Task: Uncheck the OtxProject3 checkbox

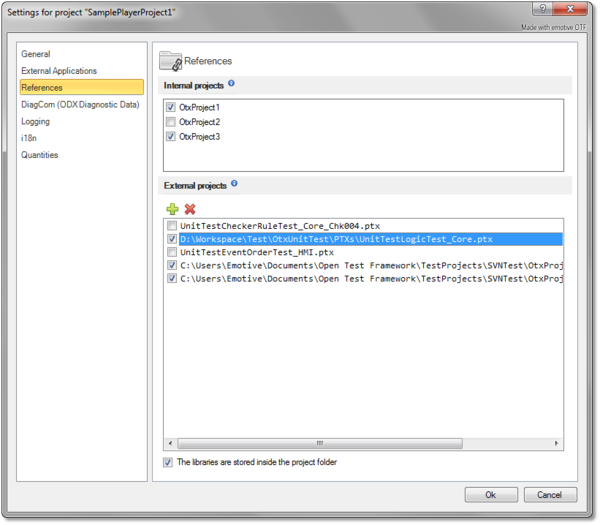Action: tap(171, 136)
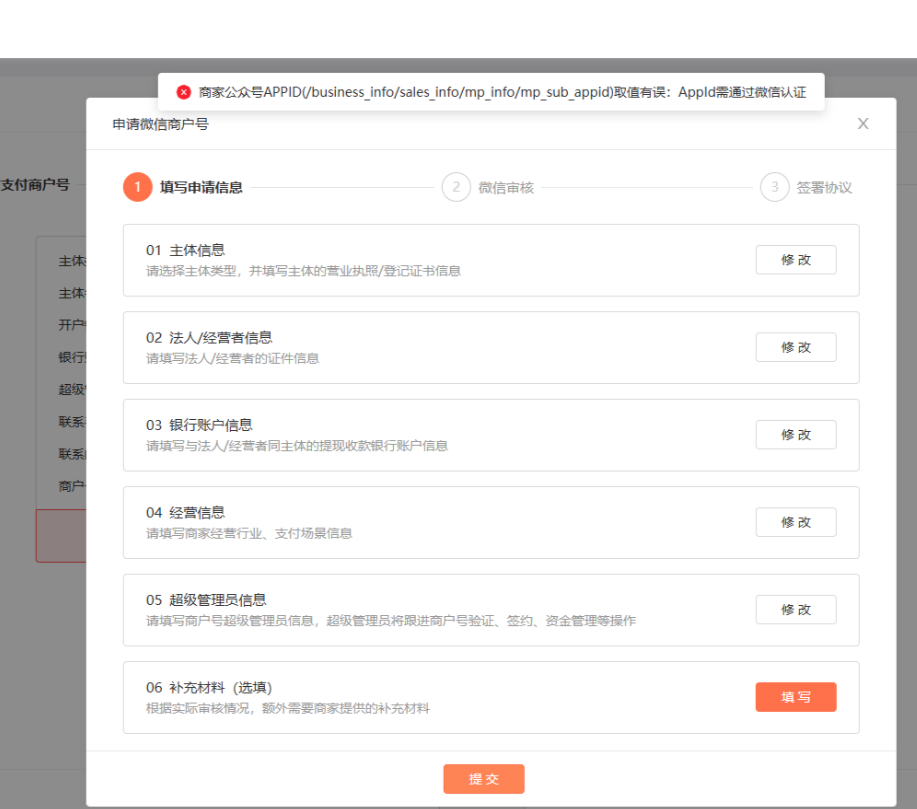Click the 填写申请信息 step label
This screenshot has height=809, width=917.
(x=201, y=187)
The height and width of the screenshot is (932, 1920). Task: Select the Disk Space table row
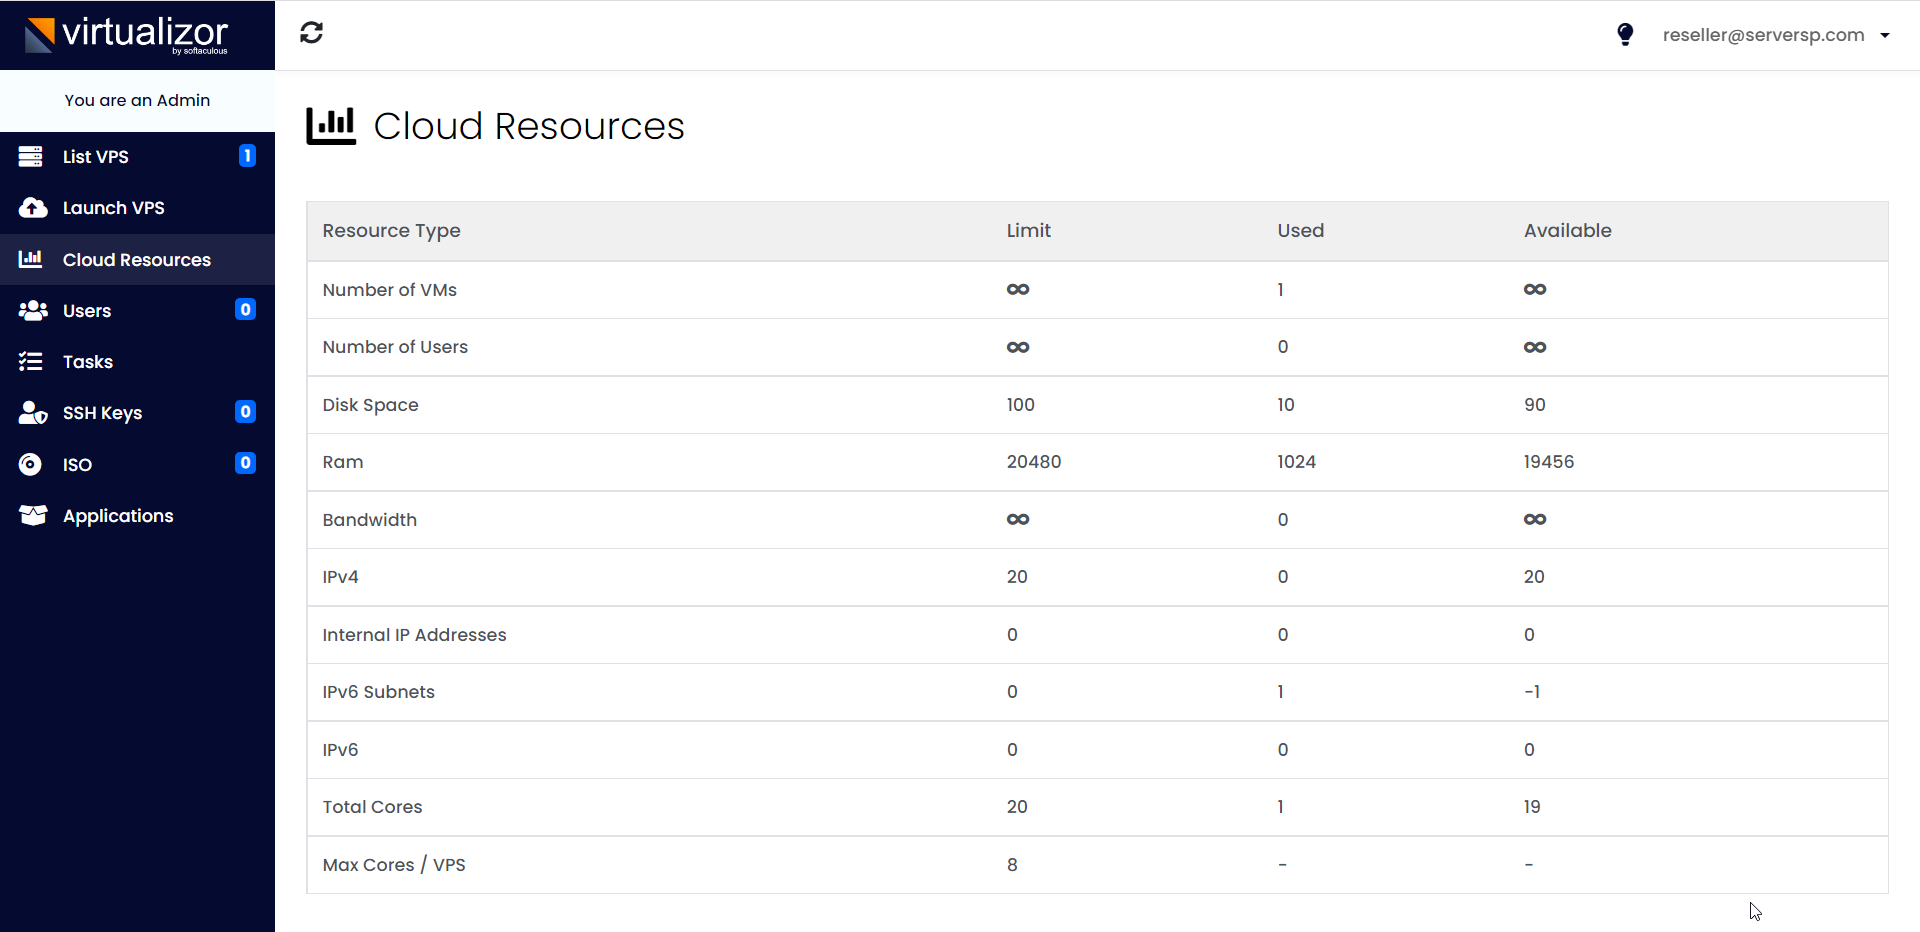coord(1096,405)
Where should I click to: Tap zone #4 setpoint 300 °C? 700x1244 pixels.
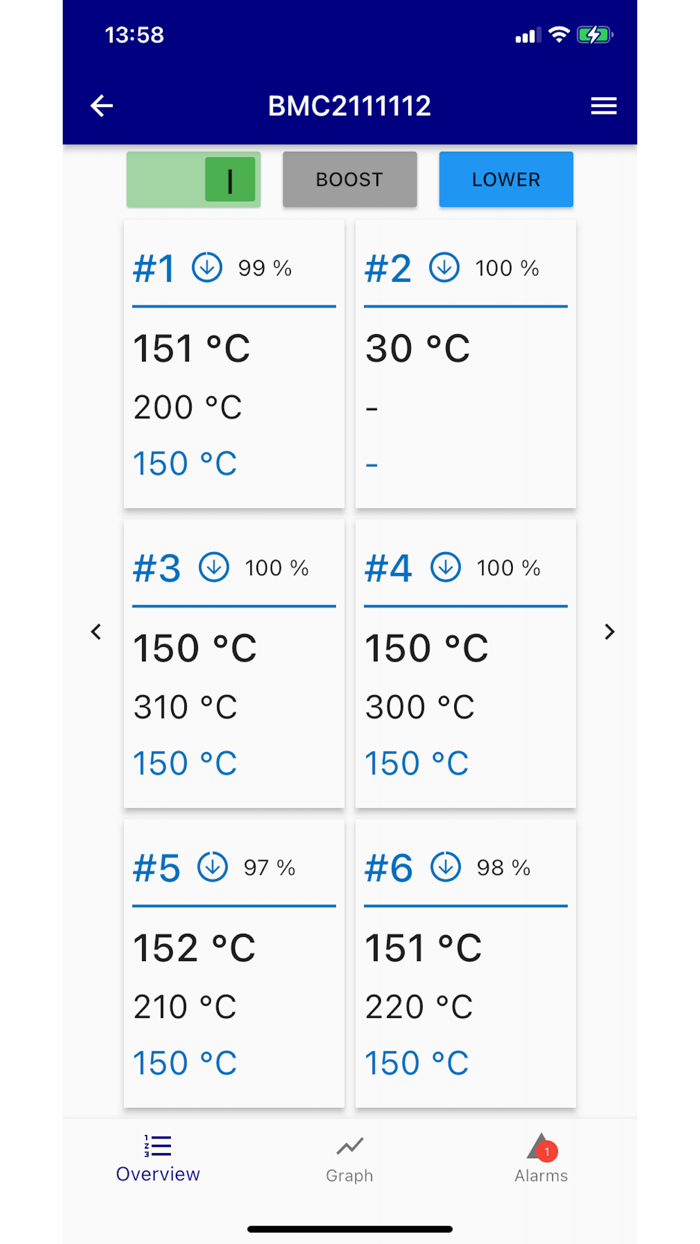click(x=419, y=707)
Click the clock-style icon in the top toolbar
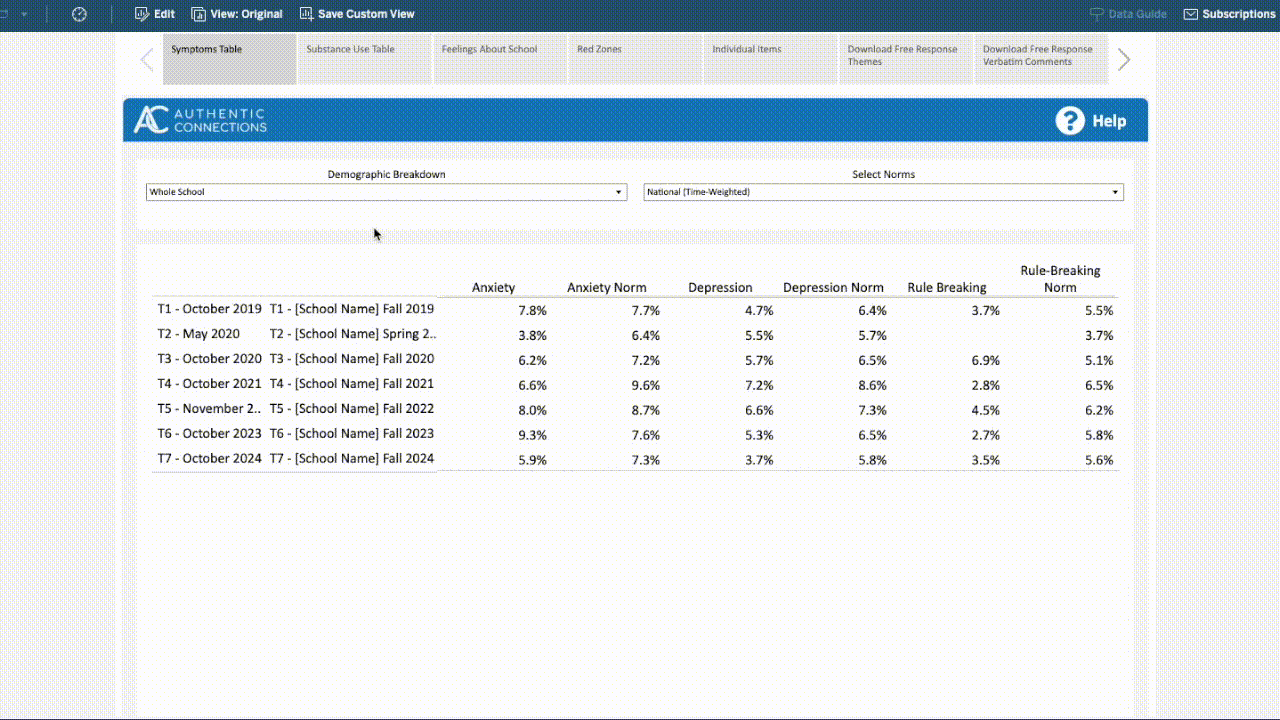Viewport: 1280px width, 720px height. (79, 14)
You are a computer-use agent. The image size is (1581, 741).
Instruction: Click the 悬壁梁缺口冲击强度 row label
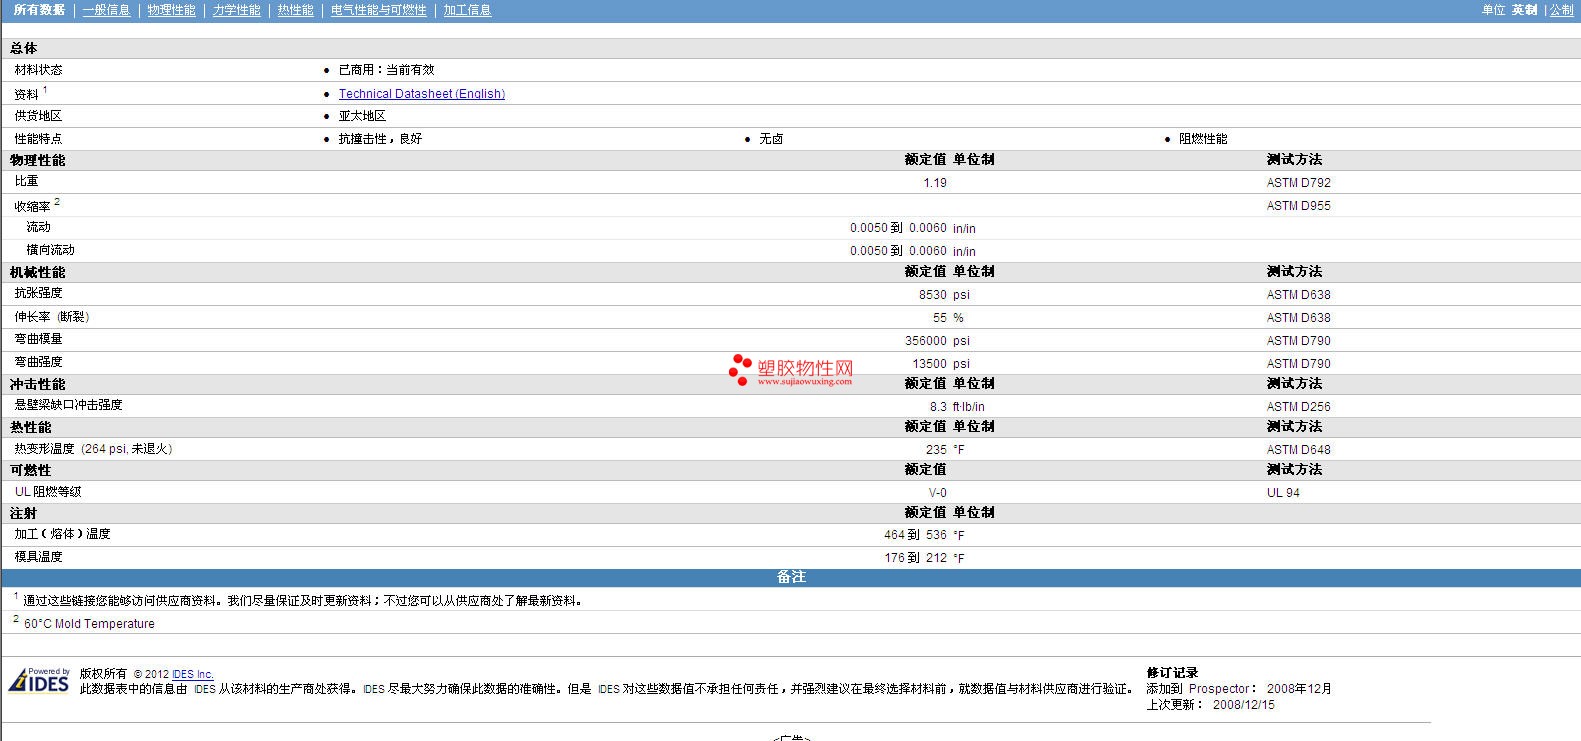click(68, 405)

▸ What to do
Write each line exactly as it appears, from the line that holds "You are a computer-use" through the closing line of the data above, and leave every picture out.

▸ Solution
You are a computer-use agent. The image size is (1581, 741).
Instruction: Click the 悬壁梁缺口冲击强度 row label
click(68, 405)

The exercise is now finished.